Unklar ist auch, wie der Iran nun reagieren wird. Seine Stellvertreter in der Region, allen voran die schiitische Hisbollah-Miliz im Libanon und die Terrororganisation Hamas im Gazastreifen, sind geschwächt, und keiner der Golfstaaten wird Iran zur Hilfe eilen. Doch Teheran hat bereits Vergeltung angekündigt und könnte etwa dafür sorgen, dass die Huthi-Miliz im Jemen ihre Angriffe auf Schiffe nahe der Arabischen Halbinsel wieder verstärkt. Laut Meldungen internationaler Medien hat das iranische Parlament zudem die Blockade der Straße von Hormus beschlossen. Durch diese Schifffahrtsstraße, die den Persischen Golf mit dem Golf von Oman verbindet, wird der Großteil des Erdöls des Nahen Ostens transportiert.
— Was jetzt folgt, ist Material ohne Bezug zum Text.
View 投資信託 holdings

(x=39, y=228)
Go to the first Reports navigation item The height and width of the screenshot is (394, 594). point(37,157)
Der Iran könnte auch die rund 40.000 in der Region stationierten US-Truppen ins Visier nehmen. Niemand weiß, über wie viele Raketen das Land noch verfügt. Dazu kommen potenzielle nicht-konventionelle Kriegsmethoden wie Terroranschläge, Entführungen und Cyberattacken.
Der Kriegseintritt als Sonderweg
Der Kriegseintritt der USA ist eine Zäsur.
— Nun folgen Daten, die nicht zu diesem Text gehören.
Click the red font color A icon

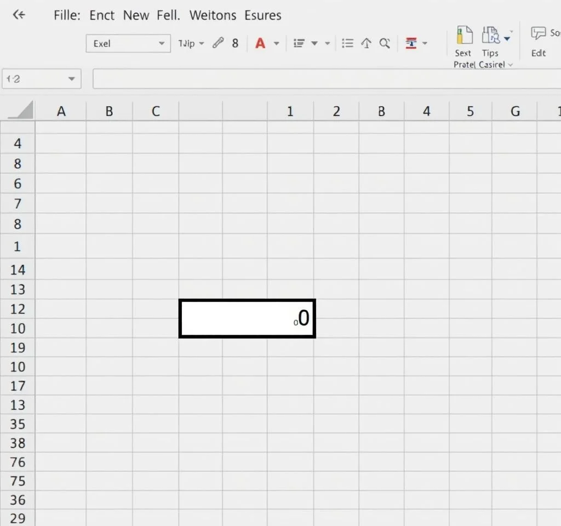pos(260,43)
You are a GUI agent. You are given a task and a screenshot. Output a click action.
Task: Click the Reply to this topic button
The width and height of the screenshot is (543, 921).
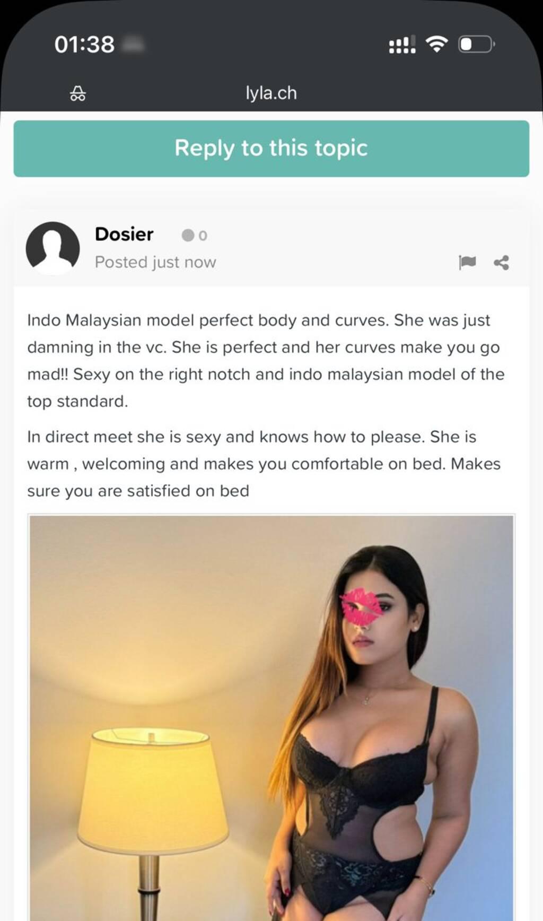pyautogui.click(x=271, y=149)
In den vergangenen Jahrzehnten hat Washington vieles versucht, um den Iran vom Bau einer Atombombe abzuhalten, darunter Sanktionen, Sabotage und Diplomatie. Von einem direkten Eintritt in den Konflikt haben die US-Präsidenten abgesehen. Bis jetzt.
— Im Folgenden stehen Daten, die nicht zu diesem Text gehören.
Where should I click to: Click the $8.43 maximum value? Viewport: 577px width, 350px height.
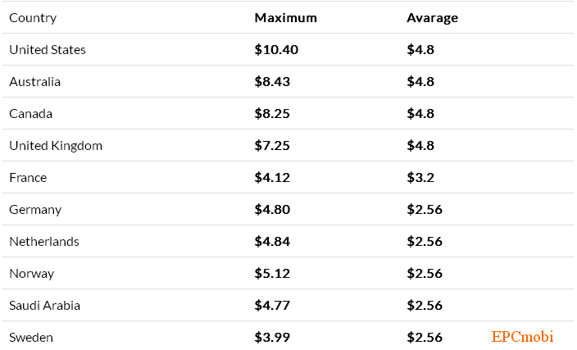272,82
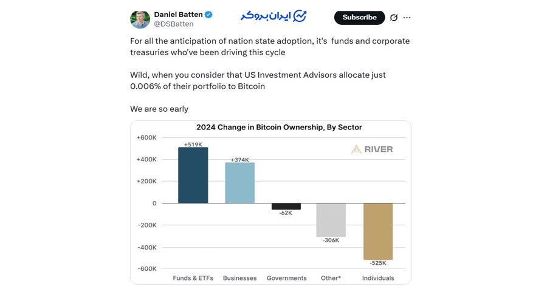
Task: Open the three-dot more options menu
Action: click(407, 18)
Als Israel vor zehn Tagen Angriffe auf iranische Atomanlagen, Öldepots, Militäreinrichtungen und auf die politische und militärische Führung startete, reagierte Trump zunächst zurückhaltend. Die USA seien daran nicht beteiligt, sagte auch Außenminister Marco Rubio. Doch dann änderte Trump wie so oft seine Haltung. Die USA könnten den Obersten Führer des Iran Ayatollah Khamenei jederzeit töten, polterte er auf seiner eigenen Social-Media-Plattform „Truth Social“. Wenig später ließ er wissen, dass sich „in den kommenden zwei Wochen“ entscheiden würde, ob die USA aufseiten Israels in den Krieg eintreten würden – um dann doch gleich zuzuschlagen.
Benjamin Netanjahu dürfte zufrieden sein. Seine Beliebtheitswerte sind seit dem Beginn der Militärschläge gegen den Iran vor zehn Tagen in die Höhe geschnellt, und mit der Hilfe aus den USA ist ein lange gehegter Traum des israelischen Premiers in Erfüllung gegangen. Die Zerstörung des iranischen Atomprogramms hat für ihn seit Jahren oberste Priorität.
Für Donald Trump ist die Sache komplizierter. Er bricht mit dem Kriegseintritt sein wichtigstes Versprechen: die USA nicht in einen Krieg zu führen. Seine Basis war schon vor dem Militärschlag am Samstag aufgebracht. Zwei wichtige Stimmen der MAGA-Bewegung, Tucker Carlson und Steve Bannon, machten gegen eine Involvierung der USA in Nahost mobil. Bis Sonntagabend verhielten sich die beiden Chefideologen ungewöhnlich ruhig. Doch auch sie haben ihr letztes Wort wohl noch nicht gesprochen.